Churchill is a community North of 53 in Manitoba, best known as the polar bear capital of the world, and only slightly less known as the beluga capital of the world. For a multi-purpose capital, though, it's very small, with a permanent population of only 899 people (as of the 2016 census), who live on the shore of Hudson Bay, the bank of the Churchill River, and just past the treeline of the boreal forest.
It's not easy to visit Churchill (during bear season) without going through a tour company, simply because the tundra vehicles often book up quickly and hotels are full; the train and planes can fill up; and both the buggies and hotels generally require full payment up front with no refunds. You must confirm availability of transport, lodging, and buggy at the same time and then immediately call them back to book all three. Otherwise you could find yourself stuck with a giant bill for a hotel with no way to get out on the tundra to see the bears, or a giant bill for a buggy with no lodging! Other activities (dog-sledding, car rentals, helicopter tours, etc.), are easy enough to book, even after arriving.
If ever there were a case for a good camera, it's a trip to Churchill! Bring/buy the best you can. Digital cameras don't stand up well to the cold, but they will still work. But bring extra batteries and film (if your camera uses it). In the winter, keep back up batteries close to your body to keep them warm, and switch them out when your active battery in your camera gets killed by the cold. If your camera breaks, Bazlik Jewellers can repair it. A long telephoto lens is generally required for wildlife photography; a good zoom lens may be enough but see Travel photography for a detailed discussion. A waterproof camera is a must if you plan to swim with the Beluga whales in the summer (a GoPro with a waterproof case can be great for video). Bring an extra memory card in case one fails (and the cold can help them fail).

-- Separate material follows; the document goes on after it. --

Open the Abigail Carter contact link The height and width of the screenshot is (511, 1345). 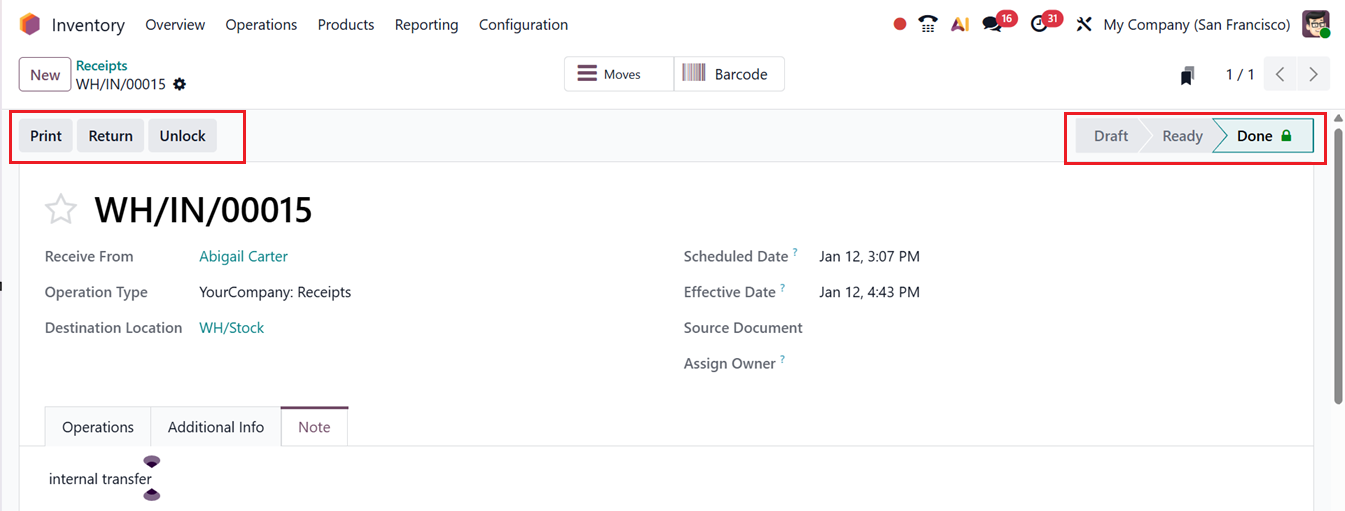coord(243,256)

Photographing the aurora requires different equipment. You will need a camera that supports manual exposure (10 to 40 seconds), a fast, wide-angle lens (aperture f/2.8 or better), fast film (800 ASA or better), or equivalent ISO setting on a digital camera, a strong tripod to hold the long exposure in potential high winds, and ideally a cable release or self-timer to trigger shots without stirring the camera. Again, you will want multiple batteries to swap as they freeze. Insulating the tripod can save your hands from freezing. Do not use any filter.
A laptop is a good idea, if only for uploading your photos, to keep your memory cards free to take more high-resolution shots!
Binoculars are great for wildlife viewing.
The cold in Churchill is spectacular.
When you are this far north, you will need some serious winter gear November–March, and potentially in October. Avoid wearing cotton, as cotton gets wet and stays wet. Layers are key, but not enough to keep you warm without a good jacket. If you forgot something, try to pick it up at the Walmart in Thompson, if you are taking the train.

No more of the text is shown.